The people of Israel had been waiting a long time for a savior, the Messiah. Some of them had given up hope, become upset, and maybe even fell away from their faith in God. One Hebrew man who remained faithful and did not waver from his belief that God would fulfill the promise of the Messiah was Simeon. When Mary and Joseph brought Jesus to the temple for consecration, Simeon knew the promise had been fulfilled. He offered a song of praise and thanks to God. In his song, he declared who this child was and what he would do for the world.
There are times when we have to wait for God to fulfill a promise. God’s timing seldom aligns with our own. God’s timing is perfect so waiting is often the norm for us. How we handle this wait reveals our nature. Do we become irritated, maybe even fall away from our faith? Or do we choose to respond as Simeon, remaining faithful and continuing to trust in God’s promise to be fulfilled?
Read John 14:12-14
In the mid-19th century, comprehensive trademark laws began to emerge internationally. The concept behind trademarks laws is to protect names, labels and icons from being used by multiple people, organizations or companies. The originator of a label, name or icon desires to protect the trademark from misuse and misrepresentation. The trademarks are intended for individuals to easily associate the person to the company, organization, product or service in their mind when it is seen. Understandably, if the trademark is used by someone else, confusion may occur at the very least or harm of the entity’s image may be the greatest damage. Attaching one’s trademark to something communicates ownership or, at a minimum, endorsement.

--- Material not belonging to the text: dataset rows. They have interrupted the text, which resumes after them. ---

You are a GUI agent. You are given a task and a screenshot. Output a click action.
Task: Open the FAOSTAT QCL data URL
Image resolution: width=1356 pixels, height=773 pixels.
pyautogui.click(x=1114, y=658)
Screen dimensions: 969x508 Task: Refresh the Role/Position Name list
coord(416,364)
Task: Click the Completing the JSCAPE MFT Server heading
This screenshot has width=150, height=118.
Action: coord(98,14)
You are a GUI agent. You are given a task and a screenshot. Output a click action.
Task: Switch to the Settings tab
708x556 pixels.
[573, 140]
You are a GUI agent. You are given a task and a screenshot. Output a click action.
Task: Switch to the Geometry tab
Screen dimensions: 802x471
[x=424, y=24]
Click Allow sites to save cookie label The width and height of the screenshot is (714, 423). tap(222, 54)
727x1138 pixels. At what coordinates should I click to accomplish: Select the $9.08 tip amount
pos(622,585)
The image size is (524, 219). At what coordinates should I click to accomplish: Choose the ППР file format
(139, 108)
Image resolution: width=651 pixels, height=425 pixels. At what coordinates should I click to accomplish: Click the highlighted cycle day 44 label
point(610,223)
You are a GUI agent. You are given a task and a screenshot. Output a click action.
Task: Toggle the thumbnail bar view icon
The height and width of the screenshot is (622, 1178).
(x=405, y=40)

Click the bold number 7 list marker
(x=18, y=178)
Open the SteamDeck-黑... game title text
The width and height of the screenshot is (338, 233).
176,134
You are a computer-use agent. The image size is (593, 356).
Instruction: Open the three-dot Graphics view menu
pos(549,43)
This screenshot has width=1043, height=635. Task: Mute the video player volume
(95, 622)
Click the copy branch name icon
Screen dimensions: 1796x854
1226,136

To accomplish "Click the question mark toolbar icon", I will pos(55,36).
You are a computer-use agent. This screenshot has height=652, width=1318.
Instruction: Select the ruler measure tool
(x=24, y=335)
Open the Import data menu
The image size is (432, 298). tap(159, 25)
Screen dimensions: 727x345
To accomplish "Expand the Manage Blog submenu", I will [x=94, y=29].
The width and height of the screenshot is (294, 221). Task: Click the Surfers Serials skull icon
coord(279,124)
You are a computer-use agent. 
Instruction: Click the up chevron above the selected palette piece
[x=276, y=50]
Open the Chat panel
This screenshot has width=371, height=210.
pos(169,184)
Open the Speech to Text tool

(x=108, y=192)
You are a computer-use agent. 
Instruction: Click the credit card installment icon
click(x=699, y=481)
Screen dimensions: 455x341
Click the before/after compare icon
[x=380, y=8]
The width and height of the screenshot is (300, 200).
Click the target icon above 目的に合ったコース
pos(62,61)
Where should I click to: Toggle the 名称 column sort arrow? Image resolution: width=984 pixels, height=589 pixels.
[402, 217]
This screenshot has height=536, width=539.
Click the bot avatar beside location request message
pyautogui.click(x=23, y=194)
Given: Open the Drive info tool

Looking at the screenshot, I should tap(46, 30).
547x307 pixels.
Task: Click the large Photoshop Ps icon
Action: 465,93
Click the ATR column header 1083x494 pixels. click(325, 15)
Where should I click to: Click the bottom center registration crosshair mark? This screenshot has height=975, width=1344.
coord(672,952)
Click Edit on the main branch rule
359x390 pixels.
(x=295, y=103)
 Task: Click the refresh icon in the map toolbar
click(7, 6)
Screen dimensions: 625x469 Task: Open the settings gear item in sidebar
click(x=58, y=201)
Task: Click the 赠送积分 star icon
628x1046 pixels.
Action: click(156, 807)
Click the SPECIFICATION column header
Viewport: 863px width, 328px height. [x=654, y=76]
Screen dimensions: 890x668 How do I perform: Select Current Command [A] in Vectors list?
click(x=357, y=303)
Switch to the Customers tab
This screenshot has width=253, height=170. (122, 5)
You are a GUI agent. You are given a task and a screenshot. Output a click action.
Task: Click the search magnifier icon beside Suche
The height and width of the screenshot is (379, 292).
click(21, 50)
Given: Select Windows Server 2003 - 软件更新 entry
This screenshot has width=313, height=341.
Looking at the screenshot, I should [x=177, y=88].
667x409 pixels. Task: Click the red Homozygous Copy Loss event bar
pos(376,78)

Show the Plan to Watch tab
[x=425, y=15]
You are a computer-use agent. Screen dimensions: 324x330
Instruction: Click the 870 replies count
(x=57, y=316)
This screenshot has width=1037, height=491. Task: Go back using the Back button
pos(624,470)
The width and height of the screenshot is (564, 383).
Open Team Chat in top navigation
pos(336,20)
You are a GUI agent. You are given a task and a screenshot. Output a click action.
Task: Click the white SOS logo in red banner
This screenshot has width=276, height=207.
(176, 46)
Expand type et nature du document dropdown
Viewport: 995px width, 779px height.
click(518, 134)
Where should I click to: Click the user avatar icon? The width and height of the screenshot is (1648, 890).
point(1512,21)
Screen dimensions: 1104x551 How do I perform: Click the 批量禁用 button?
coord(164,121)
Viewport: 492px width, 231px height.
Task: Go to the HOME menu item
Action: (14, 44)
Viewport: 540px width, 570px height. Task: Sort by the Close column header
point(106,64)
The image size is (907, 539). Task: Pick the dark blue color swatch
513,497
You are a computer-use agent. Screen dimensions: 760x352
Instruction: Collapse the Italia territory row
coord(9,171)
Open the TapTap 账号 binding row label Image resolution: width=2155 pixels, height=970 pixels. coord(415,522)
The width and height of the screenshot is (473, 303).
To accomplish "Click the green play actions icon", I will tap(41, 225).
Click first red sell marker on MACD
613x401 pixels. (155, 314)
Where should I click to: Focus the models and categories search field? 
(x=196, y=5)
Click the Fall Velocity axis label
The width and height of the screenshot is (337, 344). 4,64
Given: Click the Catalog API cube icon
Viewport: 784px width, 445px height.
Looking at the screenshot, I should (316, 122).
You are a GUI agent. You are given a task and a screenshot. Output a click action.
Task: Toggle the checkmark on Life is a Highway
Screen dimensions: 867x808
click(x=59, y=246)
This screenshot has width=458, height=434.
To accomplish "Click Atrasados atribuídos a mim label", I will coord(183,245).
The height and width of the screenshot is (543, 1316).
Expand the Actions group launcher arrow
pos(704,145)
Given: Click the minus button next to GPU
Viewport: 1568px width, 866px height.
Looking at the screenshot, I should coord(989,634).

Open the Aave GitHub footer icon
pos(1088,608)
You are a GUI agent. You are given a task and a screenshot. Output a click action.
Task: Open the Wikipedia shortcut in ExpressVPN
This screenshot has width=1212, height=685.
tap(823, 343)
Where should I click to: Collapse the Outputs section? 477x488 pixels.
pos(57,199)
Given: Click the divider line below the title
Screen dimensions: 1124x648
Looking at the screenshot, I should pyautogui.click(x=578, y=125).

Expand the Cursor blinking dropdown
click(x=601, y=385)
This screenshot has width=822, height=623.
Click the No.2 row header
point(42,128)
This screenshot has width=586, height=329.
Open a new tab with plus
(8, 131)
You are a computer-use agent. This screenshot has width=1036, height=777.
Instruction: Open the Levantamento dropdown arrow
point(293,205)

The passage from John’s gospel account speaks of attaching Jesus’s name to a prayer or request. Jesus is in a conversation with the twelve about his leaving but returning later to take them with him. Thomas is confused about knowing where Jesus is going so they can follow. Then when Jesus states he is the way, the truth and the life, along with providing access to the Father, Philip asks to see the Father. Jesus tells them if they have seen him, they have seen the Father. This leads to the three verses we have just read.
Often these statements, and similar ones, by Jesus have caused people to conclude that anything we ask will occur if we attach the phrase, “in Jesus’s name.” When young children are taught to pray, they are taught to end each prayer with “in Jesus’s name. Amen.” This practice is directly related to conversations as we find in this John passage. Unfortunately, the perception that this is some magic incantation to make all desires come true exists in many minds. Cynics point out how often this does not work. Believers can become disillusioned when it appears to fail.
There are many reasons why a prayer request appears to go unfulfilled. The issue may be that God knows the request will not benefit the petitioner in the long run. Maybe the requestcould bring a negative impact on the well-being of another. Or the problem with the fulfillment could be the motivation behind the request. The timing of the request may not be right and it may be fulfilled later or throughout a period of time. Truly, only God understands why some requests are not granted immediately after they are made.
A valuable measuring stick in regard to requests a person might make of the Lord is to ask what it means to attach Jesus’s name to the request. Is what I am asking for in alignment with how Jesus lived his life? Does this request fit in the teachings Jesus shared? Are my intentions behind the request in agreement with the love and service heart Jesus demonstrated? Would Jesus be proud to have his name connected to this request? These questions will help a person determine if the request should be made. The answers may also provide some insight into why some requests are not fulfilled.